The project aims to educate students about Irish bog habitats, teaching them how bogs can mitigate floods, provide clean drinking water and high-quality food, support biodiversity and contribute to climate change through carbon sequestration.

The education programme was developed by the Irish Peatlands Conservation Council (IPCC) and NatureNorthWest and will be delivered by heritage specialists from the Heritage Council's 'heritage in schools' scheme.

During the launch of the programme at Crannóg Buí National School in Ardara, Co Donegal, Minister McConalogue highlighted the Department's role in aiding biodiversity loss prevention.

"To date, more than €3m has been paid directly to farmers under the pilot results-based agri-environmental payment scheme (RBPS) scheme.

"Ireland is at the forefront in terms of results-based agri-environment schemes in Europe and is demonstrating how RBPS can deliver co-benefits for farmers and the environment.”

Intergenerational aspect

Heritage Council CEO Virginia Teehan highlighted the intergenerational aspect of the programme.

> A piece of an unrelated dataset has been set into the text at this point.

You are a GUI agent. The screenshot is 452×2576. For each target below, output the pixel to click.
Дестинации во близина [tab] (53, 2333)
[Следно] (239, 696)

“Many of the pupils will come from farming families caring for the bog habitat and will already have an intimate relationship with the land.

"The programme will enable them to broaden that relationship and to engage on a deeper level with their family and friends, encouraging shared responsibility for its upkeep.”

Project manager of LIFE IP Wild Atlantic Nature Dr Derek McLoughlin stressed the importance of landowners in managing the land sustainably.

“We strongly depend on landowners to manage the land in a sustainable way and to deliver the goods and services that the public want and need.

“As the next generation of farmers emerge, it is important that they can carry on the farming traditions in these important areas and build on existing knowledge and experience that landowners have,” he said.